● **Exercise task A**
According to the passage on the Tax Steering Committee, why does such a committee become particularly crucial in multinational corporations?

● **Selected excerpt**
Tax Steering Committee

A Tax Steering Committee is a specialised governance group within an organisation responsible for overseeing and guiding the company’s tax strategy and operations. It typically includes senior executives such as the Chief Financial Officer (CFO), Head of Tax, General Counsel, and external tax advisors or auditors. In multinational corporations (MNCs), this committee becomes particularly crucial, given the complex tax environment spanning multiple jurisdictions and regulatory frameworks.

The Tax Steering Committee serves as a strategic and operational hub for all tax-related matters. Its primary role is to ensure that the organisation’s tax activities align with its overall business strategy and financial objectives while also adhering to global and local tax laws. This committee develops, reviews, and approves tax policies, evaluates tax risks, and ensures compliance across jurisdictions. Furthermore, it functions as a strategic partner to other departments, such as finance, operations, and legal, to provide tax input on significant business decisions.

The responsibilities of a Tax Steering Committee are multifaceted and often include:

  • Strategic Tax Planning: Developing forward-looking tax strategies to optimise the organisation’s tax position. This may involve planning for mergers, acquisitions, restructurings, or capital investments in a tax-efficient manner.
  • Risk Management: Assessing and mitigating tax risks, including those arising from new legislation, tax audits, or aggressive tax positions. The committee is tasked with ensuring the company’s risk appetite is consistent with its tax strategy.

● **Record extracts**
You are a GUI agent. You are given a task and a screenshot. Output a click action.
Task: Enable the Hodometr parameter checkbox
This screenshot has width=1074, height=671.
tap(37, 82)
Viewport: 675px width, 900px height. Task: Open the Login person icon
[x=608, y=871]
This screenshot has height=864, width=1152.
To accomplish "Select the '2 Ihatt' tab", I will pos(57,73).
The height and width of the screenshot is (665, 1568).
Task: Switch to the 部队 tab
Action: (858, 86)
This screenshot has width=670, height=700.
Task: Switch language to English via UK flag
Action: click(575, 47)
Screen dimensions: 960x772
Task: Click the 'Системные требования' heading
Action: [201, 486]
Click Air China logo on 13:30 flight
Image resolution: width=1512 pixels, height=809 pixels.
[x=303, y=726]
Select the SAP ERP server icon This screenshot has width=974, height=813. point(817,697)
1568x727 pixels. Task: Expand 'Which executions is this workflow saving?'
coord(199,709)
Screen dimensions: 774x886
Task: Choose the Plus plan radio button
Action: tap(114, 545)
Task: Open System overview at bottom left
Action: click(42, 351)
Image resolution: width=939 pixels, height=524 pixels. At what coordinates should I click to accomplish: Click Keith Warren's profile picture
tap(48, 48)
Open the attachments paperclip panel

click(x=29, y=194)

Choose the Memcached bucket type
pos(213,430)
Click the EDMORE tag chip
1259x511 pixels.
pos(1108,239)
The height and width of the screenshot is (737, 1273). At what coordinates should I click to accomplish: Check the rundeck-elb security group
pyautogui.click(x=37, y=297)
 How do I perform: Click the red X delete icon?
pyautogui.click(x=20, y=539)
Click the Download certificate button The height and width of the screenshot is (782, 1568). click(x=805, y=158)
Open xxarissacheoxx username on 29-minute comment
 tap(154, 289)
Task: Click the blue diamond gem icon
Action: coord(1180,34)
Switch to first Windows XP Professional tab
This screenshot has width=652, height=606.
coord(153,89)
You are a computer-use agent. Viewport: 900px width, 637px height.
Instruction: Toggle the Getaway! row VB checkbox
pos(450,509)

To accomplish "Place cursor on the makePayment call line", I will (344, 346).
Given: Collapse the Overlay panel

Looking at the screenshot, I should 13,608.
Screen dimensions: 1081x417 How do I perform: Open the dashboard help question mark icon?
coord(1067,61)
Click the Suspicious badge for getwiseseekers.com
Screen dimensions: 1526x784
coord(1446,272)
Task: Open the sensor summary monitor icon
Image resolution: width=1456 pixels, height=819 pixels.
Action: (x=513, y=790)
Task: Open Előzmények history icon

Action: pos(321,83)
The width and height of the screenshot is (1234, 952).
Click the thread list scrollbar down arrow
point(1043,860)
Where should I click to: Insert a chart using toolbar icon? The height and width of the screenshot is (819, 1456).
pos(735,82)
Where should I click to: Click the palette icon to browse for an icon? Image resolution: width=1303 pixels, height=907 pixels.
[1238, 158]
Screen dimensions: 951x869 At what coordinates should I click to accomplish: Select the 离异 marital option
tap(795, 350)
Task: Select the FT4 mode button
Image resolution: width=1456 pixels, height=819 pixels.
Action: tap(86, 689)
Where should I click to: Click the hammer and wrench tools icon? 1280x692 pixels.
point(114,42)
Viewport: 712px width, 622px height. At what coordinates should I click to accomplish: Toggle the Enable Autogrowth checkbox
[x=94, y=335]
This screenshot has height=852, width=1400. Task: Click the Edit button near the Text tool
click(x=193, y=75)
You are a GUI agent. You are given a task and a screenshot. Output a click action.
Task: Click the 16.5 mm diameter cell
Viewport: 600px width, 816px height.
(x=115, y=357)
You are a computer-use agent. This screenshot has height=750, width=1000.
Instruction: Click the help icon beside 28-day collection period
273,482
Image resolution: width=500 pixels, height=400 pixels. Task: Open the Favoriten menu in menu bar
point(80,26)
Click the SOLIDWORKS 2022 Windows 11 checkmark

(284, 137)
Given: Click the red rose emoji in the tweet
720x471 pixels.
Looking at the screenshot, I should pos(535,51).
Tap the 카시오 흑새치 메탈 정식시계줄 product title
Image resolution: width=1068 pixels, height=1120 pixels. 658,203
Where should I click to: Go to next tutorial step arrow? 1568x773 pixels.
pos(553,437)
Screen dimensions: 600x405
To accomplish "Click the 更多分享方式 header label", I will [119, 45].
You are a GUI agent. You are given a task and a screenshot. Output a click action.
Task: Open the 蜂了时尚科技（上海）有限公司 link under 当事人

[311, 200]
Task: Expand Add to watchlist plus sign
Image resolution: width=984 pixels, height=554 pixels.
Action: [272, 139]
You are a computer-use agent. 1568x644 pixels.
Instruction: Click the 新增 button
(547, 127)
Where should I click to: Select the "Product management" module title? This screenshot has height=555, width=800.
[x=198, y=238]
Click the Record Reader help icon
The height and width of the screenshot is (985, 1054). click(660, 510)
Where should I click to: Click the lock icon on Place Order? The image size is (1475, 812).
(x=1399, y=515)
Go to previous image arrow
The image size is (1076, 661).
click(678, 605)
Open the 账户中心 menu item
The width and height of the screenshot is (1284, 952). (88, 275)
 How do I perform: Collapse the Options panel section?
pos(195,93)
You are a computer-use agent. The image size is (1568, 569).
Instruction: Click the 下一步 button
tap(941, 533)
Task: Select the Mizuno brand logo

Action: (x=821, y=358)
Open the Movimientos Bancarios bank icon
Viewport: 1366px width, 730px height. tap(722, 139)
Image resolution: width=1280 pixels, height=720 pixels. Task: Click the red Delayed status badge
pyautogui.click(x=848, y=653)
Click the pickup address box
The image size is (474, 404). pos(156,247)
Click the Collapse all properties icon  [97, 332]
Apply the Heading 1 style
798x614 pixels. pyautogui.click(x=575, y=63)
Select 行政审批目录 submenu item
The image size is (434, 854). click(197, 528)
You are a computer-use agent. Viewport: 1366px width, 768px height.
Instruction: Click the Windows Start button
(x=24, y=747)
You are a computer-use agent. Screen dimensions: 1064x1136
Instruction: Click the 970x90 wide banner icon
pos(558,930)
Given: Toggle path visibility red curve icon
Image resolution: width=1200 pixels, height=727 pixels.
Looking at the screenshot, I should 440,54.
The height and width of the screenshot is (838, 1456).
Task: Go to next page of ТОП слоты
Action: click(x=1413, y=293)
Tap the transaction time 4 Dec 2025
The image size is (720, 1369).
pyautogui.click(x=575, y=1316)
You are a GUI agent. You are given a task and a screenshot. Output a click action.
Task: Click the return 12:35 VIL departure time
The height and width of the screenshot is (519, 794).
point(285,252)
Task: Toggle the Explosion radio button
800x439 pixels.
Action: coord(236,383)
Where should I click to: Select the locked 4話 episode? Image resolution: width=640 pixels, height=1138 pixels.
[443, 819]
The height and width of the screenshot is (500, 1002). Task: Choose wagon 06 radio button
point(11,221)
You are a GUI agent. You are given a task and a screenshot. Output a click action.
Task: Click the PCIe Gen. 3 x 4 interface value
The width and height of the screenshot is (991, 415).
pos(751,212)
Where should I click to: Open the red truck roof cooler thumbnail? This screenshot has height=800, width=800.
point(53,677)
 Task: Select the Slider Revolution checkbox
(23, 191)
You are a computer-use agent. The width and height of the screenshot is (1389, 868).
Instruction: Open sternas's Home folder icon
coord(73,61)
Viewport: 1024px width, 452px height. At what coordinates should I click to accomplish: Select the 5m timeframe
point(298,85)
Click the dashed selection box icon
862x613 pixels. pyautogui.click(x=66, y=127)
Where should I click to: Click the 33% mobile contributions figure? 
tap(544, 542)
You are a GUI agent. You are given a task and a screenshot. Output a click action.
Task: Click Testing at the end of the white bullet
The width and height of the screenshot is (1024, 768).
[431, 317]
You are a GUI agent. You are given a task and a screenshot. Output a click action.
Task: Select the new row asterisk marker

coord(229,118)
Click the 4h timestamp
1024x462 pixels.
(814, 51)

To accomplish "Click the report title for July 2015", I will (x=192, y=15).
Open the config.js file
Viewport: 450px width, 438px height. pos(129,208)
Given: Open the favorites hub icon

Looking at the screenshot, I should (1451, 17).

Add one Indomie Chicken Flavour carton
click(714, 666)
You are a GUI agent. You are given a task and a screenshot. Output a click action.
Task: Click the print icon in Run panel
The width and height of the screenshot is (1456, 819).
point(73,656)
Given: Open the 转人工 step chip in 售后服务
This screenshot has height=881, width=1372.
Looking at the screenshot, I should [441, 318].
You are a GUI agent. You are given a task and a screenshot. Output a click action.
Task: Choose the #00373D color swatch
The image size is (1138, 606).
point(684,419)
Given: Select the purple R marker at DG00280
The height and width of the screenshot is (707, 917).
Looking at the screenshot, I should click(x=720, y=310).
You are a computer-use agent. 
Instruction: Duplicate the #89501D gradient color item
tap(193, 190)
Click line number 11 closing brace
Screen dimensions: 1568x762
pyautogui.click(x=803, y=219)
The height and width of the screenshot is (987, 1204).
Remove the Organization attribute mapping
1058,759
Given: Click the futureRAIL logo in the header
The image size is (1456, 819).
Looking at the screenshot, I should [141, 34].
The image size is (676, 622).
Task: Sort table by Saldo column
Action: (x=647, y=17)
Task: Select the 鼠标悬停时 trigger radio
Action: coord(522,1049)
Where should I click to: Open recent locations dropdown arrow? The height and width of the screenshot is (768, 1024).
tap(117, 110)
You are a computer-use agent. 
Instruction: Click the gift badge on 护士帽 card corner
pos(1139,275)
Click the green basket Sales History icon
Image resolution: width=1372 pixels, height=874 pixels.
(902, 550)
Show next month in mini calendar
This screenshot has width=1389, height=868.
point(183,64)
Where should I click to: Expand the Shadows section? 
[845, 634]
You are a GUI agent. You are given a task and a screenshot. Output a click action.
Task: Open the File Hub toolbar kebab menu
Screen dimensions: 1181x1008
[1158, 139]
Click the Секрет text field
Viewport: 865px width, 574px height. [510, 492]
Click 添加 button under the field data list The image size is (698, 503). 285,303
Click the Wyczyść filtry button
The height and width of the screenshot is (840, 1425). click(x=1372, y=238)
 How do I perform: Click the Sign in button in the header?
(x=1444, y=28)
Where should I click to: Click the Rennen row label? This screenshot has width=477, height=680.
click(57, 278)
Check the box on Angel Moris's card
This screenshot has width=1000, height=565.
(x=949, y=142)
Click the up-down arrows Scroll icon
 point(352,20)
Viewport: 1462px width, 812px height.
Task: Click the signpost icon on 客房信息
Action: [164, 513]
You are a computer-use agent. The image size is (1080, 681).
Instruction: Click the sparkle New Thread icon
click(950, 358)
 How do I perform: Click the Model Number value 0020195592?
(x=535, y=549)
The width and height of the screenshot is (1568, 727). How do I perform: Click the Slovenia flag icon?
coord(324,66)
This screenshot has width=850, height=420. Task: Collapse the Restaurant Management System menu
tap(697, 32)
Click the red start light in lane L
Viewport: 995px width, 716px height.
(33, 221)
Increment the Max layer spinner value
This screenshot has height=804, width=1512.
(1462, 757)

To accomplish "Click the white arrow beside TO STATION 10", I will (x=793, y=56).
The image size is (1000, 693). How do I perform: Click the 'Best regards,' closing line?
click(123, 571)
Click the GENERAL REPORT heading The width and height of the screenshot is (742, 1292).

● **Exercise task B**
Reproduce the entries without any change, beginning at the line that contains "will (x=793, y=56)." and continuing through the end of the entries.

● **Task output A**
In multinational corporations, the Tax Steering Committee becomes particularly crucial because of the complex tax environment these companies face. That environment spans multiple jurisdictions and regulatory frameworks.

● **Task output B**
To accomplish "Click the white arrow beside TO STATION 10", I will (x=793, y=56).
The image size is (1000, 693). How do I perform: Click the 'Best regards,' closing line?
click(123, 571)
Click the GENERAL REPORT heading The width and height of the screenshot is (742, 1292).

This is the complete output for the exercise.